So I understand the proofs behind Singular Value Decomposition but I'm having trouble interpreting it in the context of a real world problem.
Specifically, If I'm given an $m\times n$ data matrix A, where we have m training examples and n features collected for each example, I'm having trouble understanding the meaning behind Av$_j$ = $\sigma$$_j$u$_j$ where L$_A$ (left multiplication by A) is our linear transformation and $\beta$ = {v$_1$, v$_2$, ... , v$_n$} is an orthonormal basis for F$^n$ and $\gamma$ = {u$_1$, u$_2$, ... , u$_m$} is an orthonormal basis for F$^m$.
From reading various posts and articles, the idea seems to be a larger $\sigma$$_j$ indicates more variation in the data along that vector u$_j$ while a smaller variation in a certain direction u$_j$ is captured with a smaller $\sigma$$_j$.
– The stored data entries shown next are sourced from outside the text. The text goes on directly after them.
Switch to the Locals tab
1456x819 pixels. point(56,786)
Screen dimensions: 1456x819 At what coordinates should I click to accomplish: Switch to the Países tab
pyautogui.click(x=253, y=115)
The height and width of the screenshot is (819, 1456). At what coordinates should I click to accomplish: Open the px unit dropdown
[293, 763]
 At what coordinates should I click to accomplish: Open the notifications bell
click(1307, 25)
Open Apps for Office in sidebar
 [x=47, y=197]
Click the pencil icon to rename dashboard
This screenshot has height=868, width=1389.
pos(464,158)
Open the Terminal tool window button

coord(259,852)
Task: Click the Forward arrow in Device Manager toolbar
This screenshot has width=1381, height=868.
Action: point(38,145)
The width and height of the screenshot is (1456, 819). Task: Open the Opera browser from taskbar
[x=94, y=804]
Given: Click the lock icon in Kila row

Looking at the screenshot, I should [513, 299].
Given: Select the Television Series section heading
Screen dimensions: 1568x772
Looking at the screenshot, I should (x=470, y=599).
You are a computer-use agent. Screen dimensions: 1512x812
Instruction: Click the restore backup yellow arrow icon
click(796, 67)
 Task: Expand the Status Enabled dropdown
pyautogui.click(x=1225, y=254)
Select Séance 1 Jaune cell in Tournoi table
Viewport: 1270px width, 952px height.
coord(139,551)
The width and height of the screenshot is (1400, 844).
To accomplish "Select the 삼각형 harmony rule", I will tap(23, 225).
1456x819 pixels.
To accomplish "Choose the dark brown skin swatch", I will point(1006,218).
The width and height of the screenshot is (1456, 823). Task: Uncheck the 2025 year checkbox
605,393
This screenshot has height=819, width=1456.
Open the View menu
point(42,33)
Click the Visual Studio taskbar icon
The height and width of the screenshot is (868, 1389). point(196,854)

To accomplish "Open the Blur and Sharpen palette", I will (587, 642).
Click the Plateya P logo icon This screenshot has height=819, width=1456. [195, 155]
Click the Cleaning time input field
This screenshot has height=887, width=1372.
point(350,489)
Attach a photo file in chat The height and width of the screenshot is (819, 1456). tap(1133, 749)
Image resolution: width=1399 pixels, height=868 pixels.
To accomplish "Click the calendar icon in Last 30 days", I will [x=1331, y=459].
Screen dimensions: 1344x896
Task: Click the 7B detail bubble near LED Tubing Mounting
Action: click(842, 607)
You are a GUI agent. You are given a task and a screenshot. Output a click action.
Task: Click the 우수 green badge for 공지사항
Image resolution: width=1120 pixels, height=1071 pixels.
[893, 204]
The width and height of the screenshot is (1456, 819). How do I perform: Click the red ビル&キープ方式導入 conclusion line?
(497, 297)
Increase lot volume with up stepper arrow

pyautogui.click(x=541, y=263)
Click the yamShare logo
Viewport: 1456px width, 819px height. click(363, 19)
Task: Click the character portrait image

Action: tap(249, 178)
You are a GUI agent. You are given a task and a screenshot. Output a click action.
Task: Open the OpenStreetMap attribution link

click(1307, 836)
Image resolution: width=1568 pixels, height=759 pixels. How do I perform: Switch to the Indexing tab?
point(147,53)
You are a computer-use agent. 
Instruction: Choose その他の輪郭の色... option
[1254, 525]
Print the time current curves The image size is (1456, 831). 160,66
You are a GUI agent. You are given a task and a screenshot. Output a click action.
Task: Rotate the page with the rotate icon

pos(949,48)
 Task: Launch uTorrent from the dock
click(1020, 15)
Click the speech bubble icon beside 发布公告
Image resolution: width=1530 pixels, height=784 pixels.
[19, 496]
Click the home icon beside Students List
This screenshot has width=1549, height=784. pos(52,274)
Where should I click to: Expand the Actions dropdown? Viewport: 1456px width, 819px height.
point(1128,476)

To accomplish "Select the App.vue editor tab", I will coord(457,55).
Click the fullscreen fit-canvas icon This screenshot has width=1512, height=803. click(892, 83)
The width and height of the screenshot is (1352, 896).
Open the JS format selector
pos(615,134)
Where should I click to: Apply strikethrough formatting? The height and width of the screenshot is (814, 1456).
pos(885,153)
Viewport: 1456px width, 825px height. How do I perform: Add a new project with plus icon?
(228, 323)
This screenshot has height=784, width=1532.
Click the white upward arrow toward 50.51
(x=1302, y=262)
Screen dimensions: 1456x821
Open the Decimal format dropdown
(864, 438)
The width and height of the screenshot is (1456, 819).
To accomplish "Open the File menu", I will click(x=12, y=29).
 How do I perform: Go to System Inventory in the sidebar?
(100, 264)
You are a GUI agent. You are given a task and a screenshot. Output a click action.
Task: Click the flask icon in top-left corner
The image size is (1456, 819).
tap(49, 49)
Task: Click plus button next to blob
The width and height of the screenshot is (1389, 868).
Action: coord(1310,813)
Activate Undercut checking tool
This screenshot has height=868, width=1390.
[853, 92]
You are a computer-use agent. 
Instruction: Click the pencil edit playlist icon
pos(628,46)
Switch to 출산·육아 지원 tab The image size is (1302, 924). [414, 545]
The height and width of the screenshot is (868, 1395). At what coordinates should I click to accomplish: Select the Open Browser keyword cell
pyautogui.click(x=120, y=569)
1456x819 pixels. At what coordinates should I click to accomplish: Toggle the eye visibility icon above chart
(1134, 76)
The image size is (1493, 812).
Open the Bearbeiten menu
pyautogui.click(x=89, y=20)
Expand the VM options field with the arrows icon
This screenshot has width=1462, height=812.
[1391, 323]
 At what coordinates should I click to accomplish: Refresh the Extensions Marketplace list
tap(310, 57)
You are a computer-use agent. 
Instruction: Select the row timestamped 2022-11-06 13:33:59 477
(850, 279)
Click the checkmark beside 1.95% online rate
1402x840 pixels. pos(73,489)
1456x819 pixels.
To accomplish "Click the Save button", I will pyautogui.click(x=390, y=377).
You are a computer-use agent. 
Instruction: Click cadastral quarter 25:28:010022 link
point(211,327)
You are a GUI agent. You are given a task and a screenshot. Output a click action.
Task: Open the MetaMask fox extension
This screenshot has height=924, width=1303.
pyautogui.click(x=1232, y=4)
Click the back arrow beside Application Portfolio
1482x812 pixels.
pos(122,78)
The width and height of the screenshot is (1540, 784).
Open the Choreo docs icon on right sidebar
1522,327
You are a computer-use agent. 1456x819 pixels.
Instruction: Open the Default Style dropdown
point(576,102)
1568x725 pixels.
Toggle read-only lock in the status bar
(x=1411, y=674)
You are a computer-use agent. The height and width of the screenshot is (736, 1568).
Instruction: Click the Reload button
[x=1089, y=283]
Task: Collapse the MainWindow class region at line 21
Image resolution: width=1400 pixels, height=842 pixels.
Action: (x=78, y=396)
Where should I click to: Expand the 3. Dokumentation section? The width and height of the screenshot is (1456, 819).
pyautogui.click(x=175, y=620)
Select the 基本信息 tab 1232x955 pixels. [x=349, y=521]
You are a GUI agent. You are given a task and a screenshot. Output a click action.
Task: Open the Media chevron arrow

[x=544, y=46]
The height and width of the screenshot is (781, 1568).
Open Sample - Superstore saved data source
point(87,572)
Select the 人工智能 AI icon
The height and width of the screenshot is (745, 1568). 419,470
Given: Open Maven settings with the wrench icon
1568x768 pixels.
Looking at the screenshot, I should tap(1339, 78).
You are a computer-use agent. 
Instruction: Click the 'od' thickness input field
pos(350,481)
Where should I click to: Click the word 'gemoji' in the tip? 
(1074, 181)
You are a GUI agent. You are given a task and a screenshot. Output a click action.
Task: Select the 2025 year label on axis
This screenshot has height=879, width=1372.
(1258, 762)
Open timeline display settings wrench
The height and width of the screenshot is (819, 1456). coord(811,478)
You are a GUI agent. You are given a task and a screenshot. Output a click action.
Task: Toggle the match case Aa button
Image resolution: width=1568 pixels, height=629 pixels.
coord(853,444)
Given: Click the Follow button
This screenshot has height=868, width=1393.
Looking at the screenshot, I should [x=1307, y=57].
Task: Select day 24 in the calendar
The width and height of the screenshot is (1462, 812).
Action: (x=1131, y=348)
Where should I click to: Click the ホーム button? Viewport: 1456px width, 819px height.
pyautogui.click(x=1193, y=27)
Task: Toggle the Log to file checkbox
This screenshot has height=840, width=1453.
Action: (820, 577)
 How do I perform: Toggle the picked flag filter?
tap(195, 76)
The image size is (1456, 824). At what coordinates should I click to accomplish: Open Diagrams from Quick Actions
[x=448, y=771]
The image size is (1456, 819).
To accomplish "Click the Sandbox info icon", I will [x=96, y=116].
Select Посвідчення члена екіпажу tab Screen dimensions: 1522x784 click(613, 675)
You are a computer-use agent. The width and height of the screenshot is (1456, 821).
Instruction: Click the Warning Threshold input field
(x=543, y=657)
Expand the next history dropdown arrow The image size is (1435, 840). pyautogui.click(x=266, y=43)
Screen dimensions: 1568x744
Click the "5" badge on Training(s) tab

However, when we are looking at Av$_j$ = $\sigma$$_j$u$_j$ i'm not sure why we care about what L$_A$ is doing. After all, this relationship would be great if I wanted to see what L$_A$ does when it acts on a orthonormal basis $\beta$ but A is just a data matrix so i'm not sure how to interpret the range of a data matrix or what types of transformations A is making when presented a vector x to 'do' left multiplication on.